アジャイルFAQ
コンサルや研修しているときに聞かれた質疑応答の一覧です。ひとまず2017年にいただいたものをまとめました。
Q. 1人でスクラムを始めたいと思いますができますか?
- 「スクラム」はできないですが、スクラムのなかの特定の手法は可能です。たとえば、バックログを作って上から順番にやっていくとか、定期的にふりかえるとか。
Q. 遠隔チームでのスクラムはデジタルツールを使えば可能?
- 「最初のうちは同じ場所で、慣れてきたら離れて」が基本
- チームの成熟度次第なので、最初からうまくできるチームもあります
Q. チームの相乗効果を上げるにはどうすれば?
- チームの数だけやり方がある。
- チームだけの文化や言語を作っていくことが重要かも。「一緒にご飯を食べる」というのは鉄板です。
- 『Team Geek』オススメです!!!!!(宣伝)
Q. 開発チームがステークホルダーに直接アクセスするのはNG?
- あとでPOに情報共有できればOK
- でも、最初からPOが同席したほうがよいです
Q. POとSMは兼任してもいい?
- 兼任できなくもないですが、WHATとHOWは対立することが多いので、役割分担したほうが無難です。スーパーマンが求められます。

作業指示
1 – アジャイルFAQのうち、「- 『Team Geek』オススメです!!!!!(宣伝)」で始まり「スーパーマンが求められます。」で終わる部分を、一字も変えずに書き写してください。
2 – アジャイルFAQについて、次の問いに答えてください。
(a) まとめられた質疑応答は何年にいただいたものですか。
(b) 遠隔チームでのスクラムについて、基本とされているやり方は何ですか。
(c) チームの相乗効果を上げる方法のうち、「鉄板」とされているのは何ですか。
レコードはアジャイルFAQとは関係がありません。

データセット抜粋
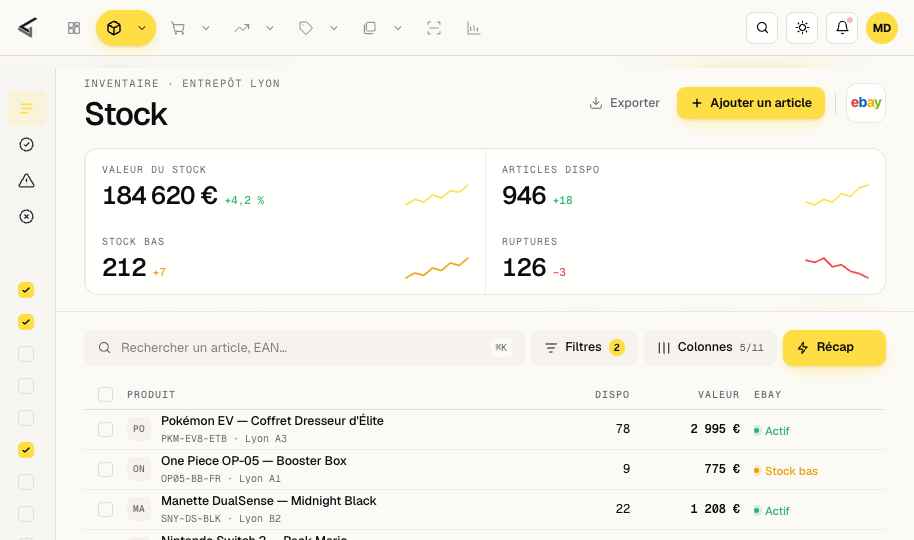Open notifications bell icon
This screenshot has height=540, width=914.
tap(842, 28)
==
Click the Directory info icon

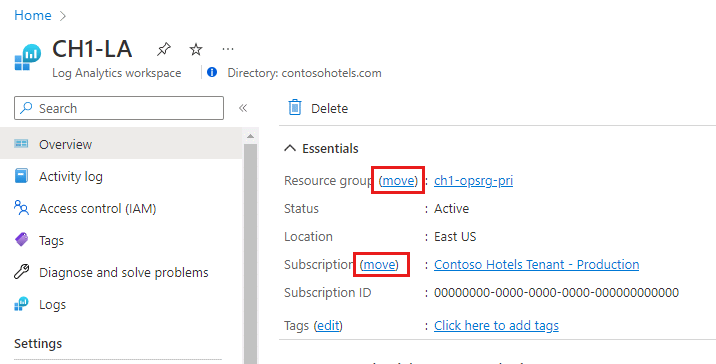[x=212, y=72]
--
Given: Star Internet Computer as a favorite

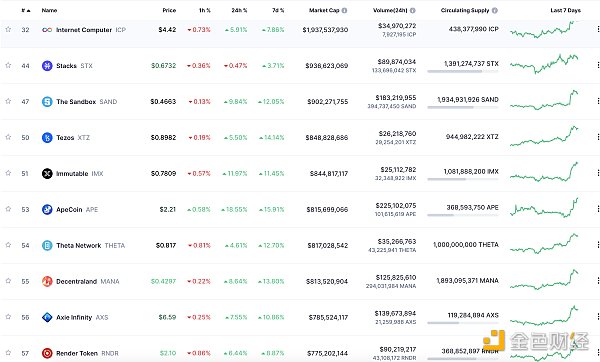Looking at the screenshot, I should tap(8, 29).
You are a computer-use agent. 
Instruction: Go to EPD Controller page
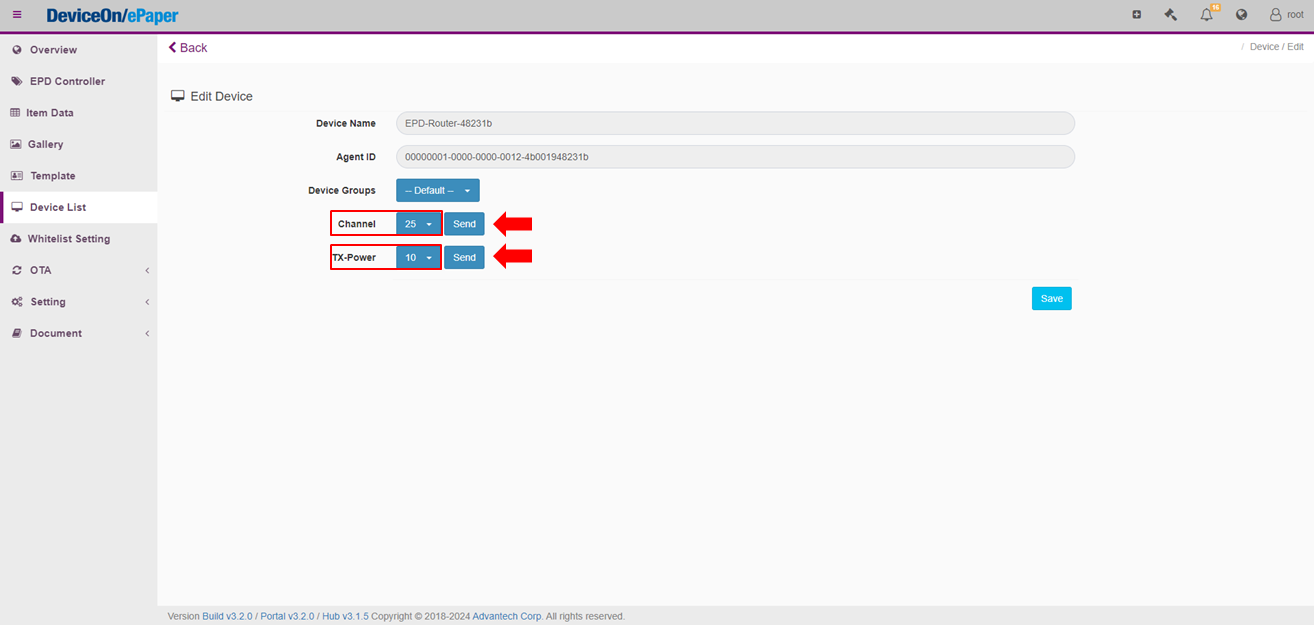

演習の解答
1 –
- 『Team Geek』オススメです!!!!!(宣伝)
Q. 開発チームがステークホルダーに直接アクセスするのはNG?
- あとでPOに情報共有できればOK
- でも、最初からPOが同席したほうがよいです
Q. POとSMは兼任してもいい?
- 兼任できなくもないですが、WHATとHOWは対立することが多いので、役割分担したほうが無難です。スーパーマンが求められます。

2 –
(a) 2017年です。
(b) 最初のうちは同じ場所で行い、慣れてきたら離れるというやり方です。
(c) 一緒にご飯を食べることです。